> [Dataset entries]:
# # # #
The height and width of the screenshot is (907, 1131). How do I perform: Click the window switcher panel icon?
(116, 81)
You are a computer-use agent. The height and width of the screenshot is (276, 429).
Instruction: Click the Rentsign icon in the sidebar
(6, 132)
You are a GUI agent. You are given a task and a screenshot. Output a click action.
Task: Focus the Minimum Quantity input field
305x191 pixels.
# # # #
> [WHAT IS BEING ASKED]: When you repeat the data, keep each line exactly as given.

> [REPLY TO THE TASK]:
The height and width of the screenshot is (907, 1131). How do I perform: Click the window switcher panel icon?
(116, 81)
You are a computer-use agent. The height and width of the screenshot is (276, 429).
Instruction: Click the Rentsign icon in the sidebar
(6, 132)
You are a GUI agent. You are given a task and a screenshot. Output a click action.
Task: Focus the Minimum Quantity input field
305x191 pixels.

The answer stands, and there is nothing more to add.